И таким же открытым, распахнутым, бесконечно уязвимым, отрешившимся от последних остатков мужского самолюбия, не боящимся быть даже униженным, предстает он перед нами и в своих любовных стихах:

Выбегу,
тело в улицу брошу я.
Дикий,
обезумлюсь,
отчаяньем иссечась.
Не надо этого,
дорогая,
хорошая,
дай простимся сейчас.
Все равно
любовь моя —
тяжкая гиря ведь —
висит на тебе,
куда ни бежала б.
Дай в последнем крике выреветь
горечь обиженных жалоб.

Для тех, кто глух к его стихам (как, впрочем, и к другим тоже), они — нарочиты, искусственны, даже фальшивы:

► Часто говорят о чрезмерной энергии, темпераменте Маяковского-лирика, но ведь и темперамент этот чрезвычайно фальшив, неискренен, наигран. Обусловленная гигантоманией (или манией величия) автора лексика («звоночище», «мячище», «ручьища» и т. п.) не эффективна, как и обилие восклицательных знаков почти в каждой строфе… «Ткнулся губой в телефонное пекло», «смертельной любви поединок», «мне лапы дырявит голоса нож», «сигналю ракетой слов», «прикрывши окна ладонью угла», «я бегал от зова разинутых окон», «дверье крыло раз по сто по бокам коридора исхлопано», «Ужас дошел, натягивая нервов строй» и т. п.

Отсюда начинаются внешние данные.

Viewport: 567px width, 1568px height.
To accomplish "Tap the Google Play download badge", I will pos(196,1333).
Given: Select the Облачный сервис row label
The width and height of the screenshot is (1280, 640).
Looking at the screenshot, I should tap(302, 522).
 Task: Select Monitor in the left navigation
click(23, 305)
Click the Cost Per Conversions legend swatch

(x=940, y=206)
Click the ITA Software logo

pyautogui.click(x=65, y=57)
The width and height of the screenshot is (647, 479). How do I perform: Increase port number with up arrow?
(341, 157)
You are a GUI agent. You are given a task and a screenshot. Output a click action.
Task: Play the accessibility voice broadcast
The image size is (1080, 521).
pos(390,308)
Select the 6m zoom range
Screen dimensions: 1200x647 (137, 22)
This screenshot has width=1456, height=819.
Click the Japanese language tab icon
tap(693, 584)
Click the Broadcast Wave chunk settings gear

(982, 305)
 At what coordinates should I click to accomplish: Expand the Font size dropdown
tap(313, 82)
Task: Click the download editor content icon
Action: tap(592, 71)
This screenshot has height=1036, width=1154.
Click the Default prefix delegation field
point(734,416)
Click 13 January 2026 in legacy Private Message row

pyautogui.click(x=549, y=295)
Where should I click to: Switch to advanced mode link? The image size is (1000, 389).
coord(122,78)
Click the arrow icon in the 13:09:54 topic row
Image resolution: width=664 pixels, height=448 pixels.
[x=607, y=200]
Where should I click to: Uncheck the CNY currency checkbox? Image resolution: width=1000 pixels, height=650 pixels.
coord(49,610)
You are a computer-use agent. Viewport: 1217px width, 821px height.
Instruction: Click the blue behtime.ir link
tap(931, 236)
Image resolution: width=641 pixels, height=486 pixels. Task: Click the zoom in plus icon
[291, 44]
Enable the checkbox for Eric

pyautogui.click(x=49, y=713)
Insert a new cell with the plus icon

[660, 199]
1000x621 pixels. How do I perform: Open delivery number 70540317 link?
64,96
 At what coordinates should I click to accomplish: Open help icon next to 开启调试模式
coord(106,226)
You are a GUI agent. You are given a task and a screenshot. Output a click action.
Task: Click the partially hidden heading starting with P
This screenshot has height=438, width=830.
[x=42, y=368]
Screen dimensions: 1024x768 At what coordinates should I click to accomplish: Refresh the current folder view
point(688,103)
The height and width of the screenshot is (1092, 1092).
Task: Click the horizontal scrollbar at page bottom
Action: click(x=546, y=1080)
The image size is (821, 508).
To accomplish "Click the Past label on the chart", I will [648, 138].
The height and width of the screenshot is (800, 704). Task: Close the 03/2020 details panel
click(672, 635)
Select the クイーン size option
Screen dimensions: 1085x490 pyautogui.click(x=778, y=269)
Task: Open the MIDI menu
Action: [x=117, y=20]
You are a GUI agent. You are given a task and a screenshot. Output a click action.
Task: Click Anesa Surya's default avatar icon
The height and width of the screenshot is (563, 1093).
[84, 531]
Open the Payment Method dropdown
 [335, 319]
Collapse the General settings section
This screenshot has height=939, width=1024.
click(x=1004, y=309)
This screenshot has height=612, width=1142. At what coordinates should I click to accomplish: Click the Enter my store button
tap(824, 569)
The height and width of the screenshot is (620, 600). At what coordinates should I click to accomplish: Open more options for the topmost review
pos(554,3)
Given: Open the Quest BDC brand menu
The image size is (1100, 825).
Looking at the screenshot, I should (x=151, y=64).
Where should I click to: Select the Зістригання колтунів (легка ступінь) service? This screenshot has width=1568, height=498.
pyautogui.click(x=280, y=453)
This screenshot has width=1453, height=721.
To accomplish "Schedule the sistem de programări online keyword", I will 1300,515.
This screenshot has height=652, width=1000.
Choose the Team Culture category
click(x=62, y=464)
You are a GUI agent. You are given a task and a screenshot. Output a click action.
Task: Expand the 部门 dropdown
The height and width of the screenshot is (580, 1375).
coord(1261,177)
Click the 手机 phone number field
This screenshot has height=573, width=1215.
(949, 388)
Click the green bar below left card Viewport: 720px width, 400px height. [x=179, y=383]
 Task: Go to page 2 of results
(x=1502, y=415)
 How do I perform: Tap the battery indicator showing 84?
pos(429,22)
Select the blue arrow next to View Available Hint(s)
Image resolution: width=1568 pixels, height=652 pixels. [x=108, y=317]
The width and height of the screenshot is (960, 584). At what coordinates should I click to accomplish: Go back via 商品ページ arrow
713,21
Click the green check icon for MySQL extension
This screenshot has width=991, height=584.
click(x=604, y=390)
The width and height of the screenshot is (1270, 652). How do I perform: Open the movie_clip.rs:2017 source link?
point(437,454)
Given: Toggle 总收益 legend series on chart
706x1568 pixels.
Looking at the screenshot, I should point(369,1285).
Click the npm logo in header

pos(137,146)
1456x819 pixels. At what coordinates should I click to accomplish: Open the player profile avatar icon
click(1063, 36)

Напыщенность и однообразие глушат подлинный голос чувства…

В отличие от Блока, настаивавшего, что поэт — «сын гармонии», Маяковский изначально ощущал себя детищем вопиющей дисгармонии, хаоса, анархии, разрушения эстетики. Его союз с О. Бриком, Б. Арватовым, Н. Чужаком и другими лефовскими шарлатанами-теоретиками «производственного искусства», перехода «из эстетики в производственничество» был совершенно закономерен.

«Приду в четыре», — сказала Мария.
Восемь.
Девять.
Десять.

Еще со времен «Облака в штанах» всем, в том числе и ему самому, было понятно: Любовь-Мария к такому не придет.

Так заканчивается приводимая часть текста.